Far Out headed back to The Ritz in Manchester to catch British Sea Power on fine form as darkness fell on a beautiful summer’s evening.

As expected, the Cumbria band have kitted out the venue in their usual foliage, transforming a city centre space into a countryside dreamland. It’s perhaps not quite as picturesque a setting as last time around when we were lucky enough to see them touch down at the Holmfirth Picturedrome, but that does nothing to quash a magical night.

There’s a more than welcome bonus when we discover that the support act for the evening are everyone’s favourite androgynous Japanese psych-metallers, Bo Ningen.

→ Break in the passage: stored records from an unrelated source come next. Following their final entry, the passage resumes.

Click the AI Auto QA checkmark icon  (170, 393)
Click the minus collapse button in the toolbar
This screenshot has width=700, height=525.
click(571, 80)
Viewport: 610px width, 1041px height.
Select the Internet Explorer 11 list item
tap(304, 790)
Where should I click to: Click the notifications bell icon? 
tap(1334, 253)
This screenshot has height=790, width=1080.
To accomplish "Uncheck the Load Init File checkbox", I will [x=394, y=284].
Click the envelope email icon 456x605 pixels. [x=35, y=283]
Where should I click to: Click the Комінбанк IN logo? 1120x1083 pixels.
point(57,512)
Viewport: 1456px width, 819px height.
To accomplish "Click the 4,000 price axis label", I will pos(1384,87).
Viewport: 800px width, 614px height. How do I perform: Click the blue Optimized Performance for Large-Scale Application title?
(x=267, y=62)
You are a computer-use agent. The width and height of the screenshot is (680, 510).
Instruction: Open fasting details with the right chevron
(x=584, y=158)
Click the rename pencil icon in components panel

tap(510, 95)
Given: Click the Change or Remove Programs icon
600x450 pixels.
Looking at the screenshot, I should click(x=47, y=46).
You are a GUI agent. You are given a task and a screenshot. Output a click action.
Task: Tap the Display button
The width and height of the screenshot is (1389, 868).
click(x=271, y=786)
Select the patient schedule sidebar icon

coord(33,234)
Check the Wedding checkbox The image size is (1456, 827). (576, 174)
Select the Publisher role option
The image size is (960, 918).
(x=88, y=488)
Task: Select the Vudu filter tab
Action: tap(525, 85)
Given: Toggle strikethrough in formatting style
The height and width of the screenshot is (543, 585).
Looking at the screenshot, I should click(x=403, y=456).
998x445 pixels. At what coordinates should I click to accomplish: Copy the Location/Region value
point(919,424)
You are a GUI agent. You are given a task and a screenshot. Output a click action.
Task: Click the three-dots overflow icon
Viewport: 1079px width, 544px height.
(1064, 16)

The four-piece – although pretty far removed from the atmospheric rock ‘n’ roll of BSP – are an absolute joy, juggernauting their way through a half-hour set that is ferocious and enchanting in equal measure.

Frontman Taigen Kawabe gets the crowd excited early, jumping down from the stage and wielding his bass above his head. An enthralling opening act.

BSP arrive on stage to a hero’s welcome, with a new keyboardist to boot. Equipped with one of those head protector things sported by rugby league players, BSP’s newest member spends the night blurring the lines between band and crowd, snaking around venue bashing a drum and surfing aloft a sea of hands.

It’s kind of two gigs in one, with the first portion of the evening being dedicated to BSP’s first album, The Decline of British Sea Power. It’s refreshing to hear some of the record’s more abrasive moments, carrying a raw edge that is less prevalent on more recent material. But one of this band’s greatest assets is their versatility.

Classics like ‘Carrion’ still posses as much as potency as they did twelve years ago, and there is a conspicuous omission of ‘A Wooden Horse’ as they leave the stage.

But this is only really half the story, as they return for a full-length greatest hits set, trumping those who would normally rattle out the album then come back for an encore with on or two singles.

Then comes the usual woodland outbreak as BSP’s trademark ten-foot grizzly bear mascot arrives to the adulation of the audience.

The unison chant of “easy, easy” during ‘No Lucifer’ is a moment of euphoria as ever and more recent tracks slot in perfectly with ‘Machineries of Joy’ having become a bona fide centre piece of the set.

There’s time for one final hurrah, however, as BSP come back once more – despite having already done two hours. The aforementioned ‘Wooden Horse’ brings the set full circle and provides the perfect soundtrack as the audience leave The Ritz beaming. Incomparable.